L’occasione si è presentata nel marzo di quell’anno, quando le autorità cinesi hanno segnalato infezioni da influenza H7N9 e hanno inviato la sequenza di Dna.

Due giorni dopo, senza aver avuto accesso diretto al virus ma solo alle sequenze digitalizzate, Sgi ha sintetizzato i geni H e N e stampato il Dna. Questi filamenti sono stati poi  spediti a Novartis, che li ha impiegati per generare stock di virus contenenti le nuove informazioni genetiche, utilizzate per la produzione di vaccini.

La tecnica potrebbe anche essere usata per trasmettere digitalmente la sequenza virale agli ospedali di tutto il mondo per iniziare a produrre l’antidoto guadagnando tempo prezioso. Il Darpa statunitense ha già mostrato interesse verso questa tecnologia al punto da avviare un programma specifico, il P3, che ha proprio lo scopo di fermare le pandemie entro 60 giorni dal primo focolaio.

Una prospettiva sorprendente e affascinante quella di far apparire la vita in un luogo diverso, che si scontra al momento con due tipi di problemi: il materiale genetico stampato dal convertitore digitale biologico soffre ancora di mutazioni casuali e di errori; la quantità prodotta è insufficiente per produrre vaccini che soddisfino la copertura di un intero Paese.

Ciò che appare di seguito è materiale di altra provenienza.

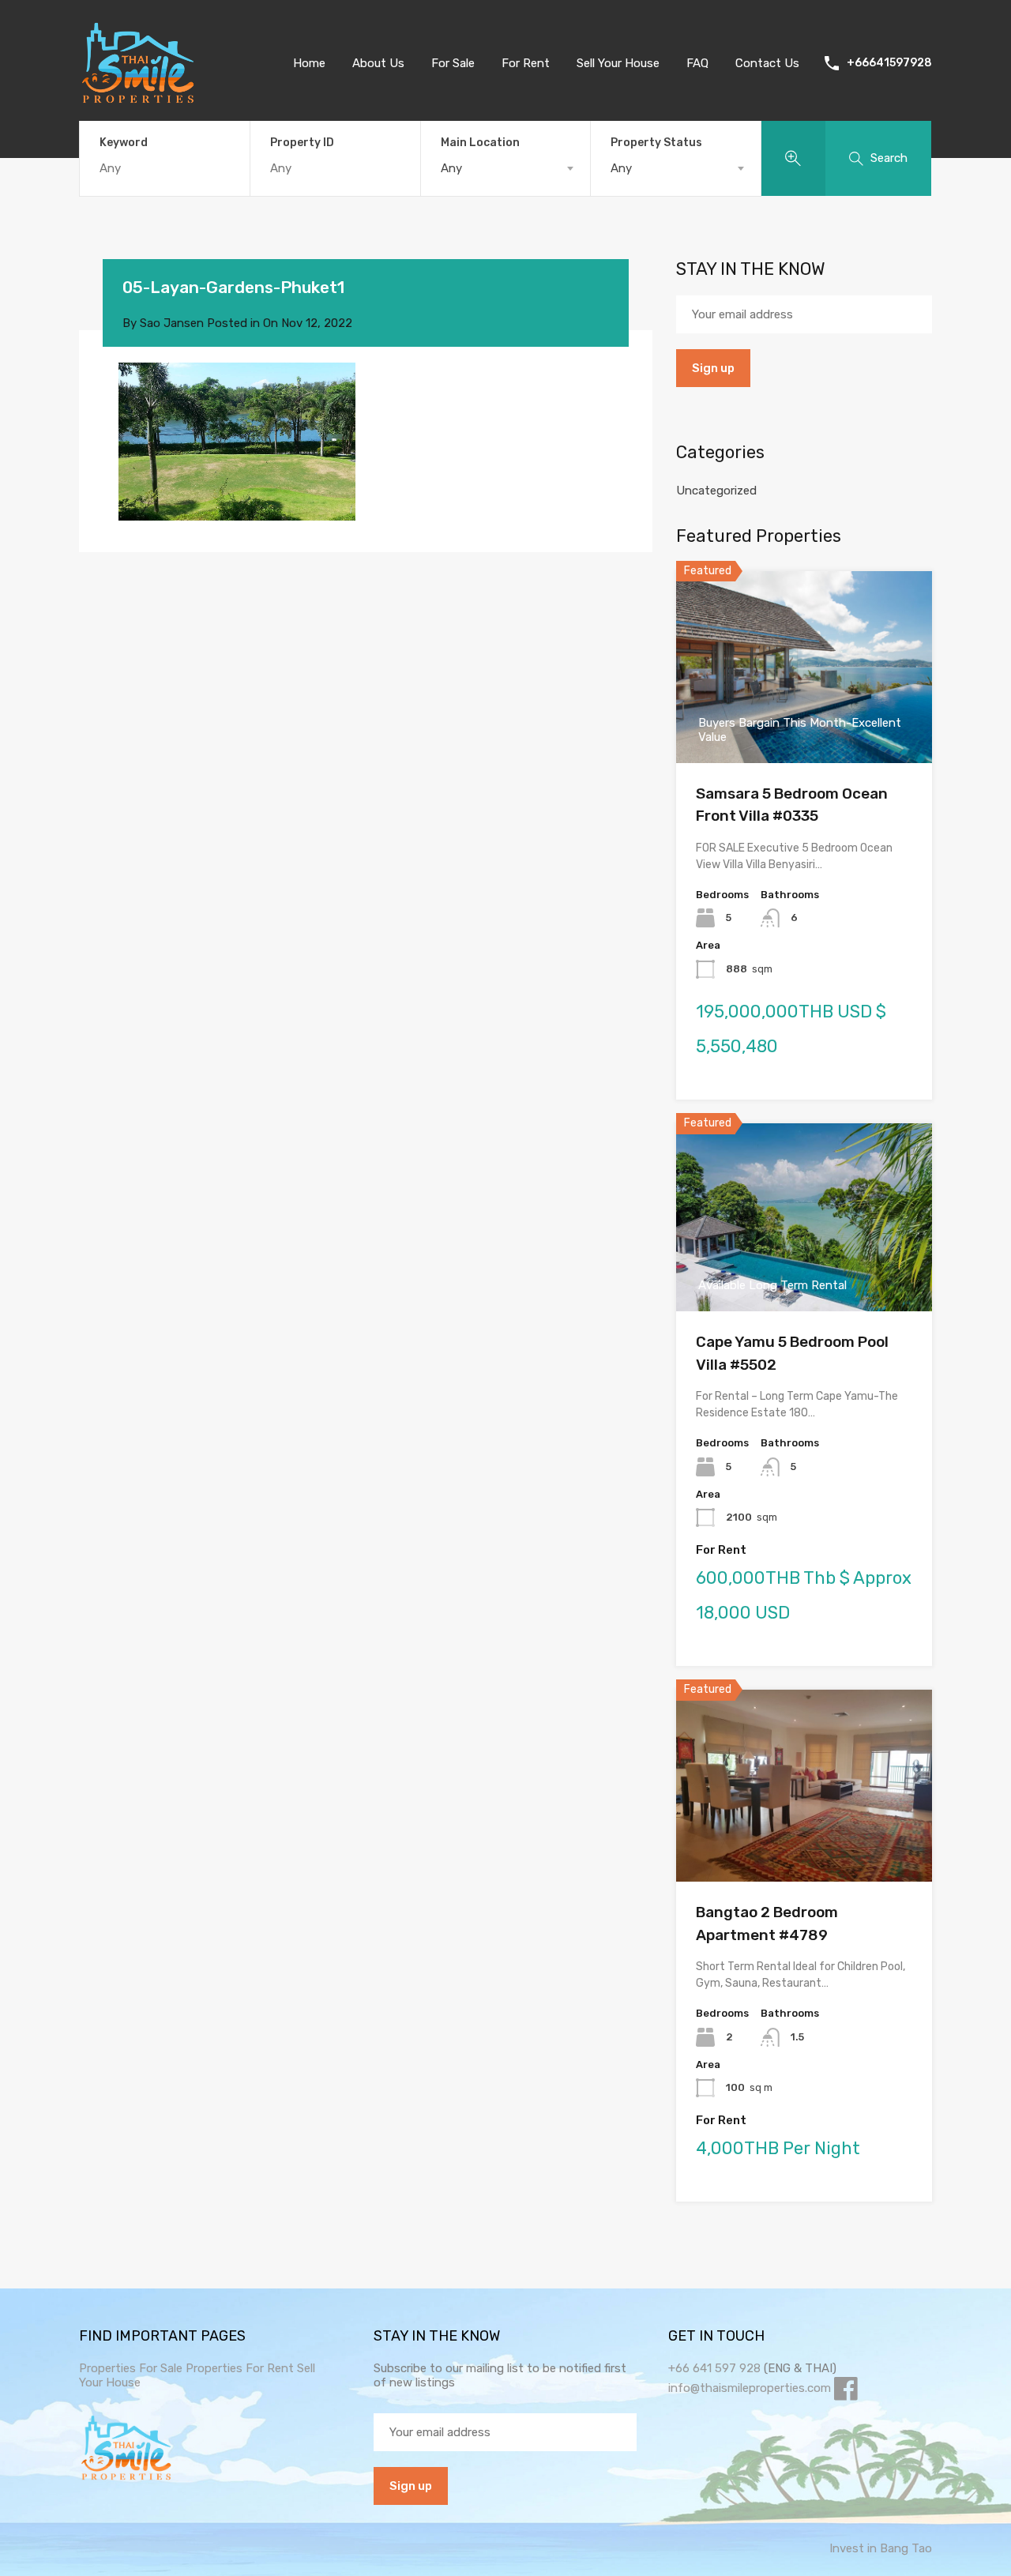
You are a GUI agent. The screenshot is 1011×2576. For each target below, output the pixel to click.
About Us (378, 63)
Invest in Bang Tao (880, 2548)
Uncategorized (716, 490)
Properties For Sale (130, 2368)
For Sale (453, 63)
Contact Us (767, 63)
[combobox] (506, 168)
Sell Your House (618, 63)
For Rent (526, 63)
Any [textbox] (451, 168)
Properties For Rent (241, 2368)
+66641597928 (889, 63)
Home (309, 63)
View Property (804, 1843)
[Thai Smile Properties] (138, 99)
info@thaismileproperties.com (749, 2388)
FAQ (697, 63)
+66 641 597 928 (714, 2368)
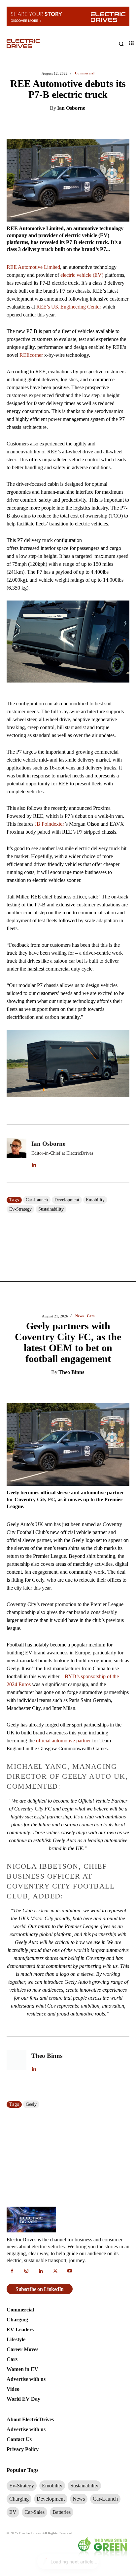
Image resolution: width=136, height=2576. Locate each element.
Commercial (90, 968)
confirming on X (97, 1167)
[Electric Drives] (37, 43)
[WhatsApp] (79, 146)
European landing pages (79, 1348)
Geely (31, 861)
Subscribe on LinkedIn (40, 1792)
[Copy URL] (110, 146)
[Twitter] (49, 146)
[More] (125, 146)
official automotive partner (63, 498)
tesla (30, 1606)
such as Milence (65, 1452)
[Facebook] (64, 146)
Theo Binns (71, 130)
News (79, 73)
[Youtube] (69, 1774)
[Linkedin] (34, 146)
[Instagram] (26, 1774)
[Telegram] (94, 146)
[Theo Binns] (16, 819)
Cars (90, 73)
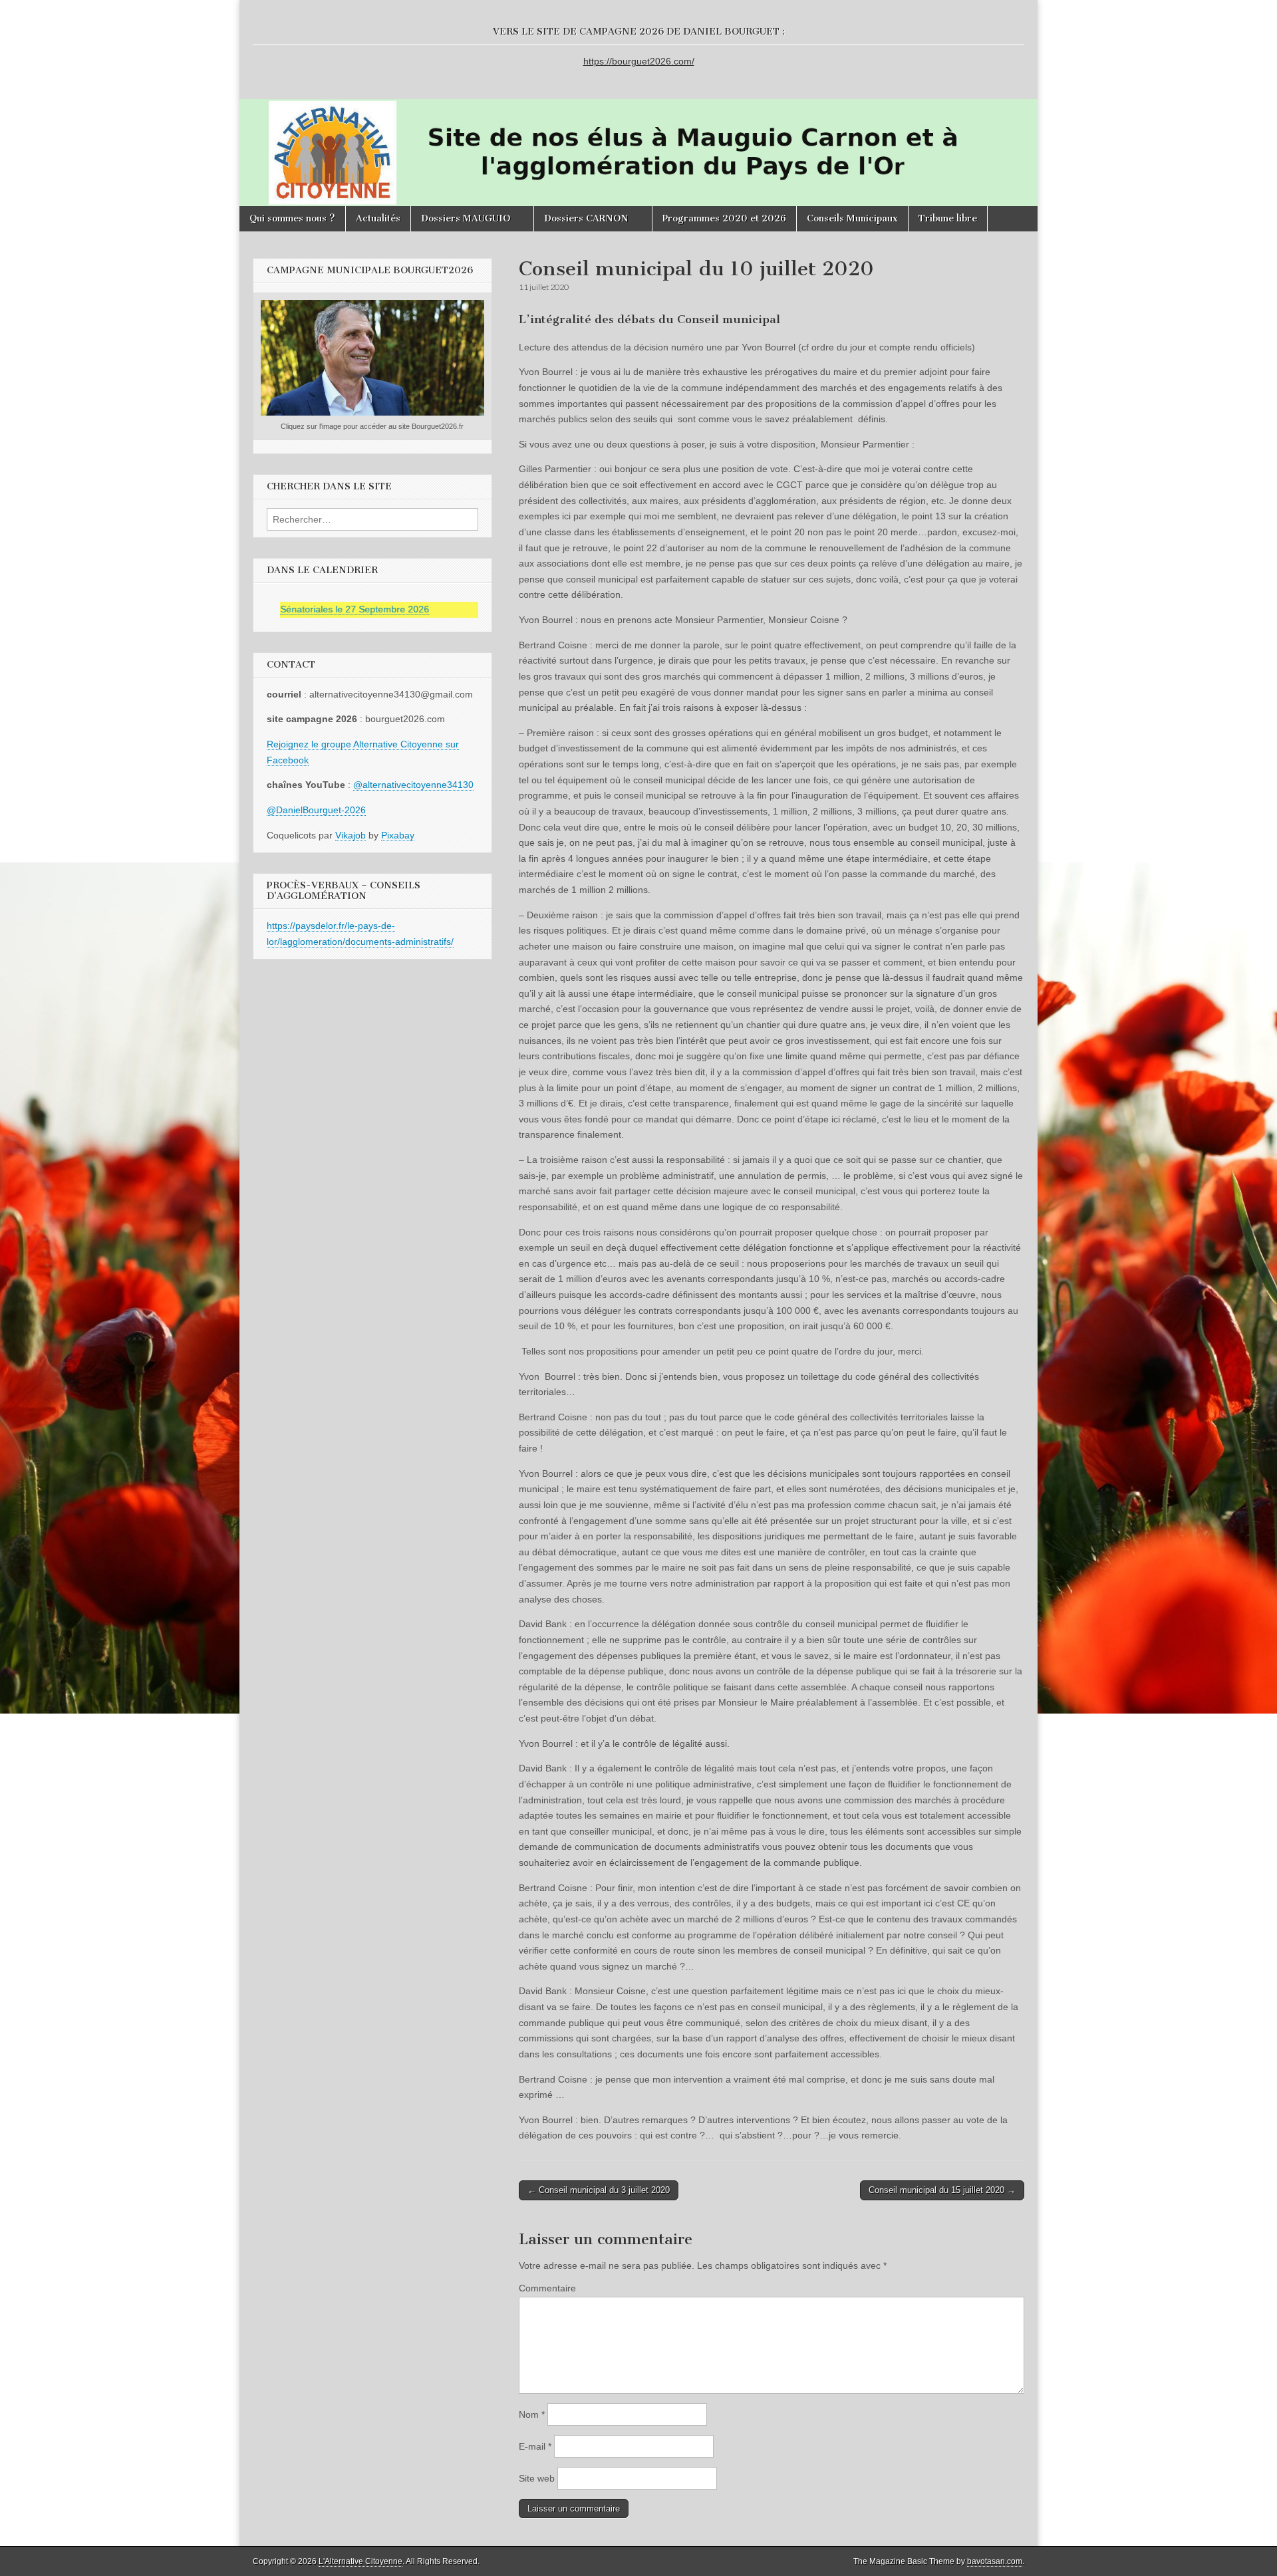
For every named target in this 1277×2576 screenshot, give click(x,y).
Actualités (378, 218)
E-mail (535, 2446)
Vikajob (350, 835)
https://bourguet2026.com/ (638, 61)
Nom (532, 2414)
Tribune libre (948, 218)
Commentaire (547, 2288)
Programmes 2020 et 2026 (724, 218)
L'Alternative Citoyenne (360, 2561)
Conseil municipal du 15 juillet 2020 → (942, 2190)
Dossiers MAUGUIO (465, 218)
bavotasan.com (994, 2561)
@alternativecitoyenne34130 (413, 784)
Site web (537, 2478)
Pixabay (397, 835)
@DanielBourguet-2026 (316, 810)
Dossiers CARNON (586, 218)
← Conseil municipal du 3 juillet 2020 (598, 2190)
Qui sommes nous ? (292, 218)
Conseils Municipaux (852, 218)
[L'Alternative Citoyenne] (638, 103)
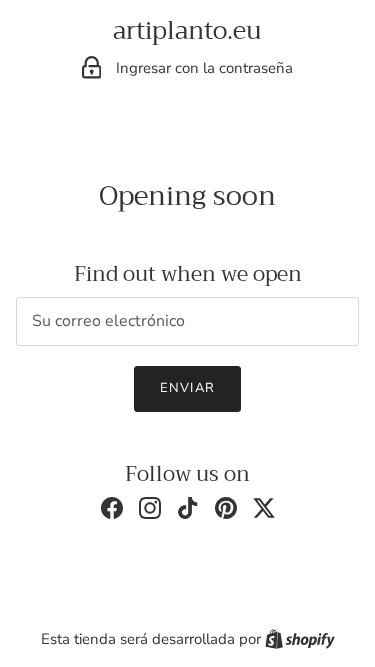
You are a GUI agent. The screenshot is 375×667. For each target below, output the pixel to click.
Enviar (187, 388)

I virus inattivati per produrre vaccini devono essere coltivati in mille miliardi di uova di gallina, processo che richiede almeno 6 mesi. Ma ormai abbiamo raggiunto il punto in cui possiamo digitalizzare la vita, anche se su microscala, che apre tutta una serie di opportunità, tra cui quella di creare organismi sintetici su misura e teletrasportarli nell’universo.